Они оба понимали, что опасность никуда не ушла, даже стала серьезнее. Но сознание было уже не в состоянии мобилизовать тела, которые после сверхнапряжения вопили о покое. Илона и Евгений лежали молча и неподвижно, постепенно погружаясь в полудремотное состояние.

Кромлех по-прежнему отчаянно отталкивал наваливающиеся раскаленные мысли о смерти Моники. Чтобы как-то уберечься от них, он стал раздумывать, каким образом его могли подловить. Тревога периодически накатывала на него еще перед поездкой, но он списал это на переутомление последнего года. Еще более интенсивно такие приступы стали повторяться на Фортунах. Когда он понял, что за ними следят, решил, что корень его тревожности именно в этом. Однако разобравшись, что вела их одна и та же белая барышня, по всей видимости, соотечественница, он пришел к правильному выводу — что его прикрывают родные спецслужбы. Прекрасно зная методы разведки, Кромлех понимал, что, если по нему работает только какая-то девица, а не целая группа, настоящей опасности его ангелы-хранителя не предвидят. Это его слегка упокоило, но тревога накатывала на него еще не раз — вплоть до итакатля в культурном центре. Тогда он наконец-то расслабился.

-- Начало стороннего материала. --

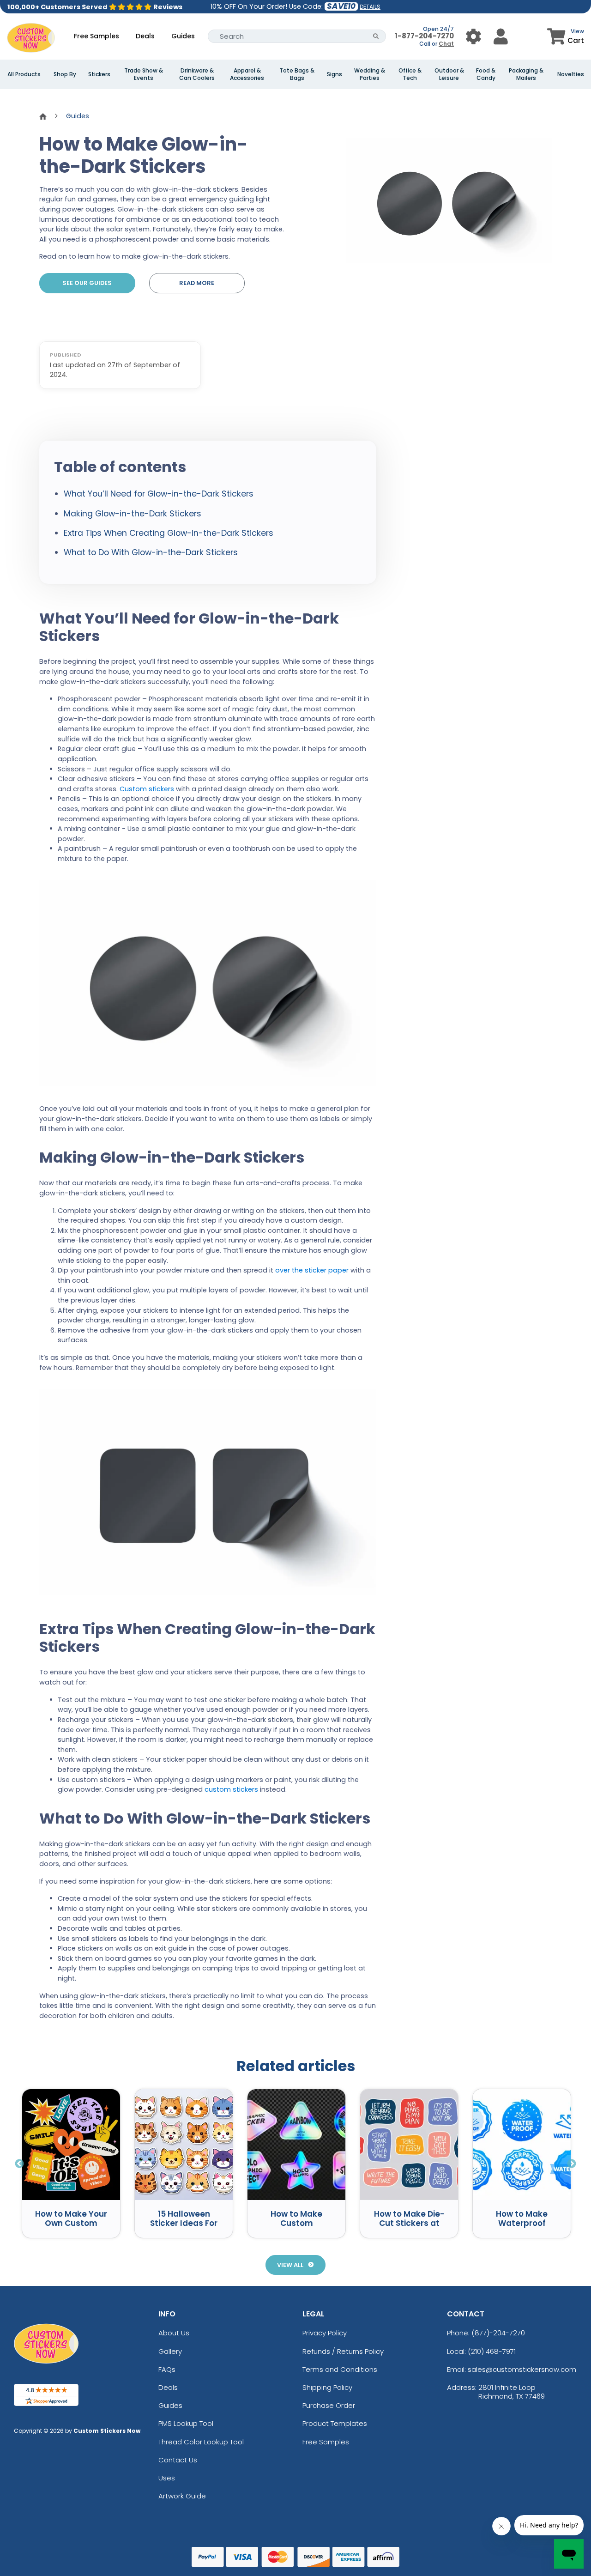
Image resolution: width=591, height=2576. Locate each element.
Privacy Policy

В водку был подмешан наркотик — возможно, аналог снадобья, посредством которого в средневековом Тауантинсуйу успокаивали приносимых в жертву детей. Те смеялись и радовались до тех пор, пока палица жреца не обрушивалась на их голову. Хотя, это могло быть что угодно — секретные лаборатории Ацтлана славились своими ядами на все случаи тайной войны.

И потом случилось то, что случилось...

Мертвое женское лицо с кровавой каплей в уголке рта... Мертвое лицо мальчика — в багровых пятнах, с выпавшим опухшим языком...

Не думай!

Сейчас это было проще — полуотключенный мозг гораздо легче перешел на другой предмет. Кромлех опять стал думать про Илону. Женщины работали в разведке с глубокой древности. В каком-то смысле они были более, чем мужчины, приспособлены для этого вида борьбы. Историк, писатель и солдат Кромлех знал это лучше многих. Но консервативная сущность сына сибирского казака-ортодокса восставала против опять возникшей перед ним картинки: кошачья грация, белые ноги на черном песке, изрыгающий смерть пистолет в тонких руках...

Евгений взглянул на лежащую рядом с ним девушку. Та утонула в глубоком сне с тяжелыми сновидениями — что-то бормотала сквозь зубы и иногда тихо вскрикивала. Ее волосы растрепались еще больше, соломы в них значительно прибавилось. Евгений смотрел на ее грязные ноги, обнаженное из-за сползшей завязки сарафана плечо, ясно проступающие через ткань крупные соски. В нем опять возникли и усиливались чувства, которые ему не нравились. На этот раз это было не замещение — его действительно безумно влекло к этой девчонке, годившейся ему в дочери.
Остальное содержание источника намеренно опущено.